Hemden selbst gefärbt
„Wir hatten anfangs keine richtigen Hemden; wir haben sie selbst gefärbt: Hauptsache, sie waren grün“, erinnert sich Pröse. Und Andres sagt mit einem Augenzwinkern: „Ich bin bei Willi angefangen, er war mein Vorbild.“ Ob Erkundungen, Ausflüge, Treffen hierzulande und im Ausland, Musik, Gruppenstunden oder handfeste (Hilfs-) Einsätze in der Natur oder bei Mitmenschen – als Pfadfinder (in leitenden Position) hatten sie stets etwas zu tun. Getreu nach ihrer alten Gesetzen Nummer 3 („Der Pfadfinder ist hilfsbereich), 4 („Der Pfadfinder ist Freund aller Menschen . . .) und 6 („Der Pfadfinder schützt Pflanzen und Tiere“).
Einsatz auf vielen Feldern
Viele, darunter mittlerweile auch weibliche Mitglieder, engagier(t)en sich außerdem in Kirchengemeinden, Vereinen und anderen Gruppen. Eine Herzensangelegenheit sei es gewesen, bei jedem einzelnen das individuelle Talent herauszufinden: „Einer kann gut kochen; der andere gut Zelte aufbauen . . .“ Lange, bevor Umweltschutz überhaupt ein Thema war, bauten Gladbecker Pfadfinder im Jahre 1968 eine eigene „Lichtmaschine“. Was am schönsten war und ist? Die Antwort kommt unisono von den Ehrenpfadfindern: „Die Gemeinschaft! Und dass man sinnvoll seine Freizeit gestaltet!“
Ab 23. April erhältlich
Die Chronik „Stamm Gladbeck-Mitte 1926-1946-2016“ ist ab 23. April für 16 Euro erhältlich bei den Pfadfindern oder über die WAZ-Redaktion an der Horster Straße 10. Vorbestellung: 6 79 93 oder 6 26 66. Der Überschuss aus dem Verkauf geht an die Aktiven des Stammes Gladbeck-Mitte.

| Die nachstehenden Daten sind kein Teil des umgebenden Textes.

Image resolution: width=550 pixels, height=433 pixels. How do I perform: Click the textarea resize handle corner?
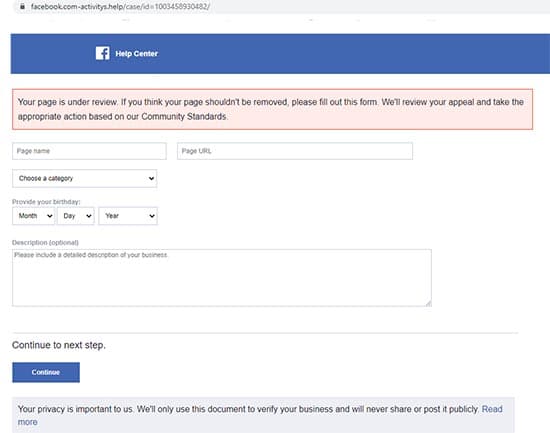point(428,303)
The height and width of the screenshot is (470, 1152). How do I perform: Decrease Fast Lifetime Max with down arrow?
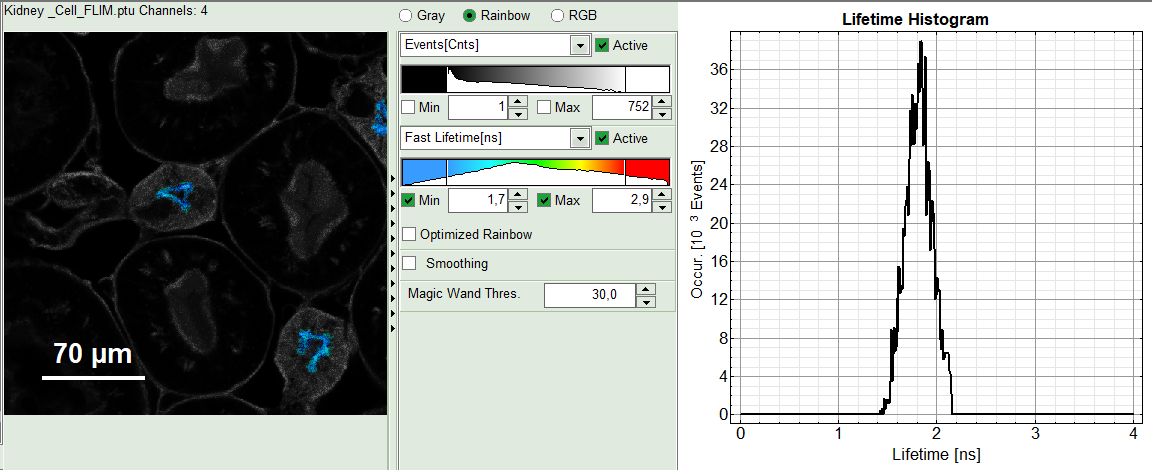coord(661,206)
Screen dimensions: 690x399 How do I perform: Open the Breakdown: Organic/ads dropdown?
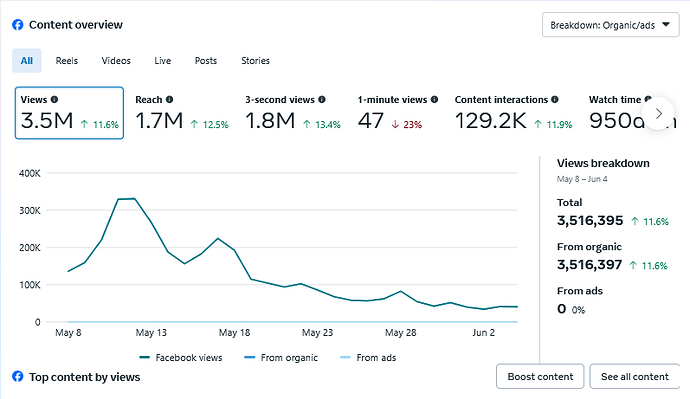610,25
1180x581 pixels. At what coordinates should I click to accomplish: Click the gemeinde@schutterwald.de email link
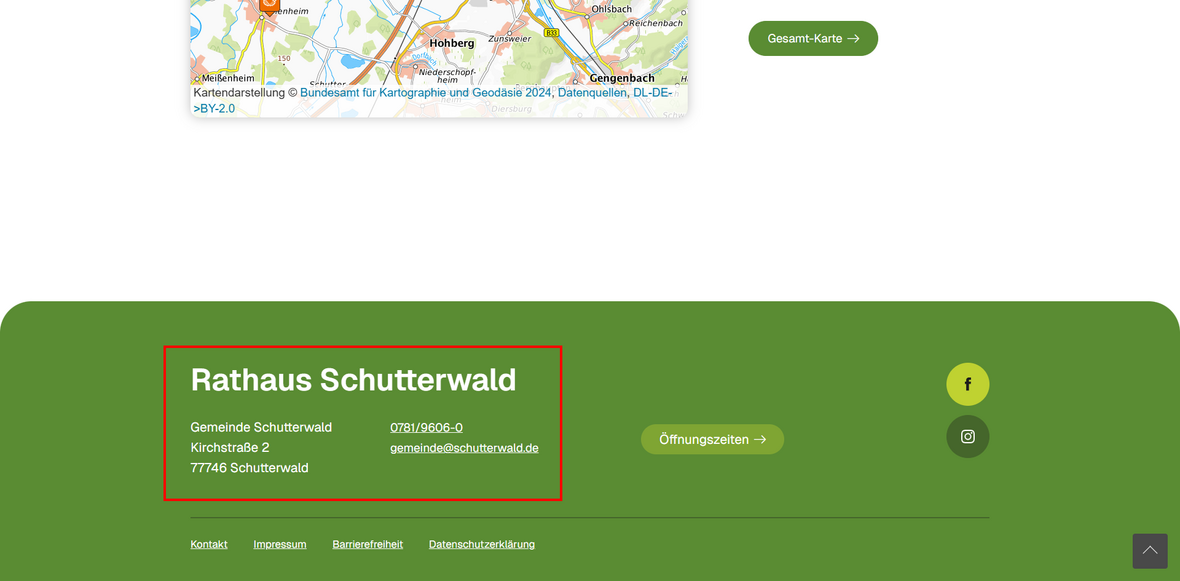[464, 448]
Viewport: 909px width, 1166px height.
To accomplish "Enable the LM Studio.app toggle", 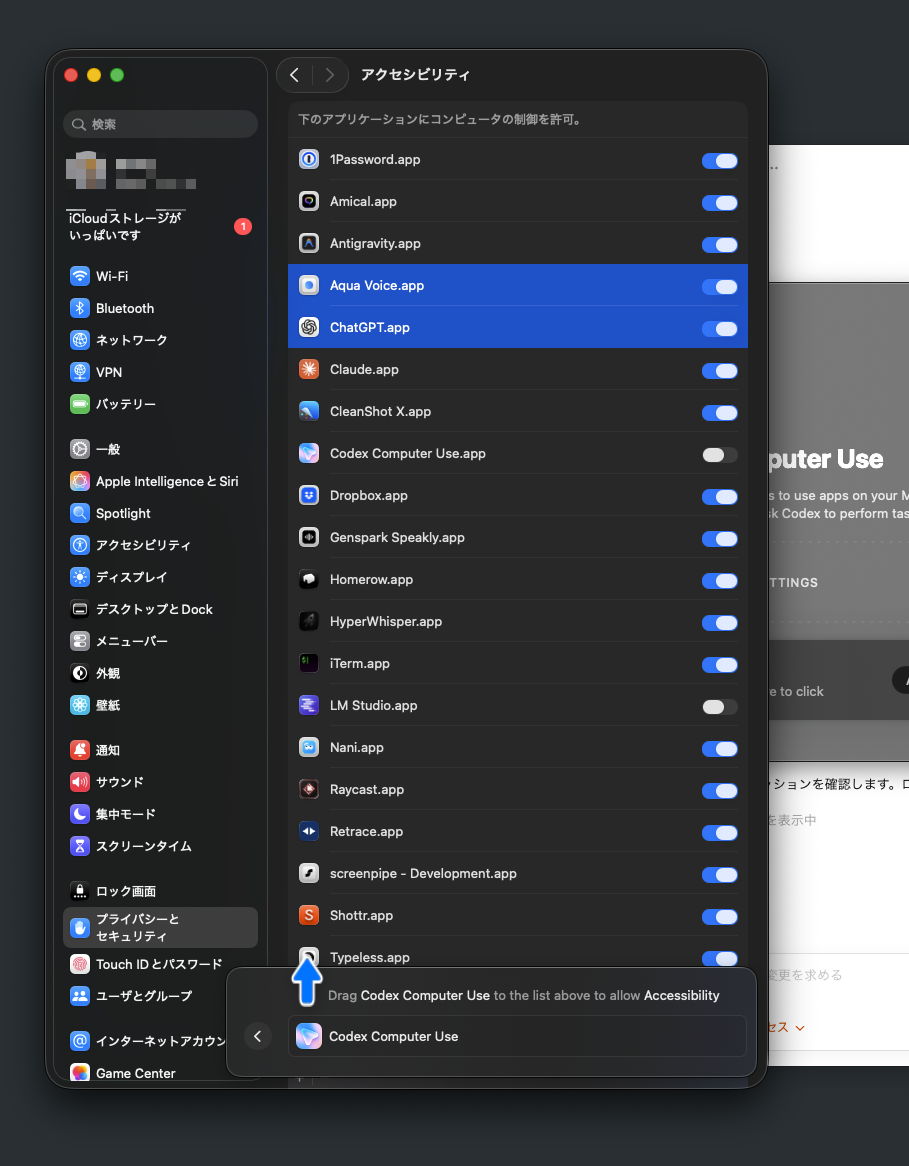I will (719, 707).
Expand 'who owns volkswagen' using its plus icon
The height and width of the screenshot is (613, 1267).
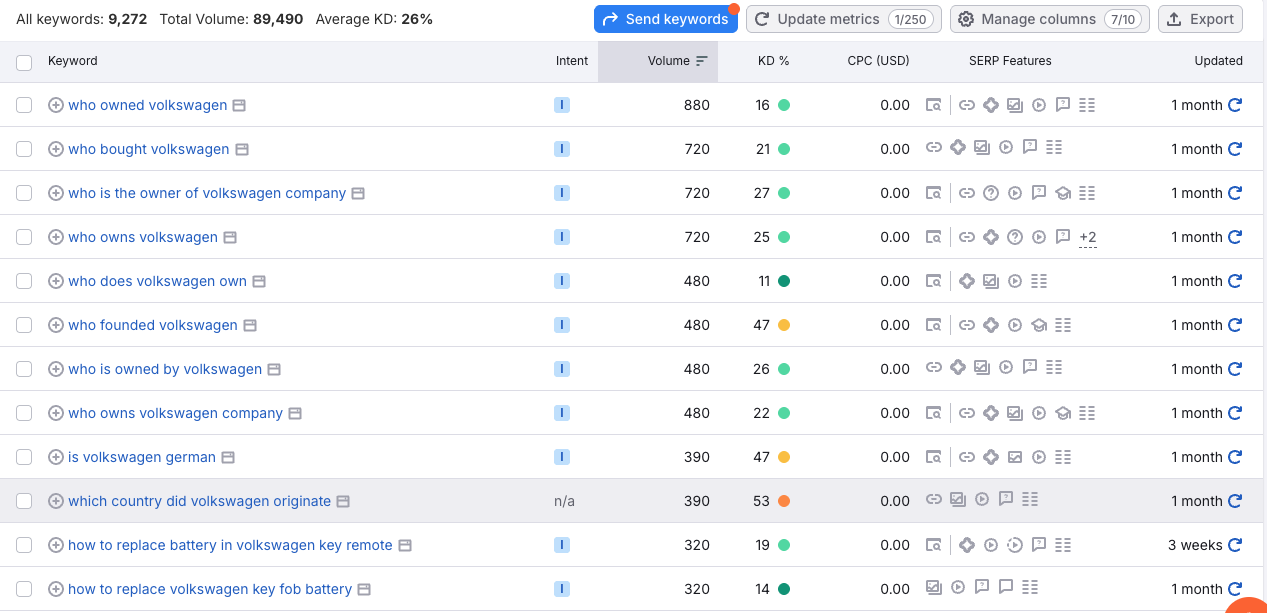[56, 237]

Einmal Pfadfinder, immer Pfadfinder - aus der Geschichte
Gottesdienst unter freiem Himmel
Zur Gründungsfeier am Georgstag, dem 23. April, sind alle aktiven und ehemaligen Pfadfinder aus Gladbeck-Mitte eingeladen, ebenso Eltern der Aktiven, Freunde und Ehemalige aus anderen Gemeinden.
Zu Beginn wird ab 17 Uhr eine Feldmesse hinter dem Pfarrheim St. Johannes (Bülser Straße) gefeiert – wenn das Wetter mitspielt, ansonsten wird der Gottesdienst in die Räume verlegt. Um besser planen zu können, bitten die Gastgeber um Anmeldung: Marion Müller-Honerbom, Tel. 02043/93 63 59.